Just curious if anyone prays for unrealistic or silly things...something similar to what I pray for.
I am consumed, even SICK with the thought of aging. Not because I fear death, but because life was so incredible being young. Experiencing things for the first time!
I often pray that one of two things could happen. Either to be young again, go back in time, or to be given another opportunity at life from start to finish. I find myself wishing and hoping that heaven is nothing more than simply being in the same state of mind as a child.
How I wish I was 13 years old again. Though I doubt many people would want to live the life Ive lived I wish I could do it all again just to experience the few good things that have happened.
To be innocent, without worry and responsibility. Most of all to be ignorant to so much evil and controversy and human suffering and the pain of life. Total absence of any of the million things that consume our minds as adults.
No thought at all to "survival" Our parents took care of that.
Oh what I would do to be there again. To look up to my father or my grandfather with such admiration and trust.
To sit by a river, with my feet in the water, laying in the sun and resisting the last dose of sleep only due to being afraid to miss any of the incredible feeling.

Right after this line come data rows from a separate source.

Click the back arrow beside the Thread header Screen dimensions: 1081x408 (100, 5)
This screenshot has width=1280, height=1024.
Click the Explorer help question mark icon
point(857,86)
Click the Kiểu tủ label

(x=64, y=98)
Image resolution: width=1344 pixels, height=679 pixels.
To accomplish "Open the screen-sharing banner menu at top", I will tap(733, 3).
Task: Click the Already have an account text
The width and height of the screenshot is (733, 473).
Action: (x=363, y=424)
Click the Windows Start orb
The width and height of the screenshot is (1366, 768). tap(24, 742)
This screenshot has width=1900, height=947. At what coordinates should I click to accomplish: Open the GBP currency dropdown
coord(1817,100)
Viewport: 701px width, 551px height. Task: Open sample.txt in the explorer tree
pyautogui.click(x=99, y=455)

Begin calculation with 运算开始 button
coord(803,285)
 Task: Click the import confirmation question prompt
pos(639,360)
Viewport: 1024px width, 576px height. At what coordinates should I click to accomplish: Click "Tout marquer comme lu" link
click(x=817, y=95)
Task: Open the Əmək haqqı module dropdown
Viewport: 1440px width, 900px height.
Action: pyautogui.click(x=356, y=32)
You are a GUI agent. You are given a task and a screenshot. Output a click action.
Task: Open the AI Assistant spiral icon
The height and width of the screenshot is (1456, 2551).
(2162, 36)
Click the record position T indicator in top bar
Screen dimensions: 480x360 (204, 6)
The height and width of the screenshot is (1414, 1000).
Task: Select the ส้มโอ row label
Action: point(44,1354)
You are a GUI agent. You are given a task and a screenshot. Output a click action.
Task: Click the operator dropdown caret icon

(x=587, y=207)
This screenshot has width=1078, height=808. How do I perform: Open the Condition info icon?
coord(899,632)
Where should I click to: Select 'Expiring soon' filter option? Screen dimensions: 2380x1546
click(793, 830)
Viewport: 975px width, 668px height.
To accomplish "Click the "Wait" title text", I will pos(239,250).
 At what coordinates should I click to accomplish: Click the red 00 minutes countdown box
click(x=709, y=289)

To have absolutely nothing to do but to look at the sky, and the trees and the water and feel as present and unaffected as those things are.
To get so much joy out of such simple things as a box of sand and a toy dump truck

Or to be so disappointed that the sun is going down because youre having such a good time with it there.
Would it be a miracle? Could it be any more of a miracle than what god is capable of?
Its funny but I have so many more important things to pray for and give praise for but I always find myself asking god "if its possible, let me do it all again...please!"
Just thought Id share that. I hope heaven is similar if not the same as life when youre a child. I'd be perfectly content to be there.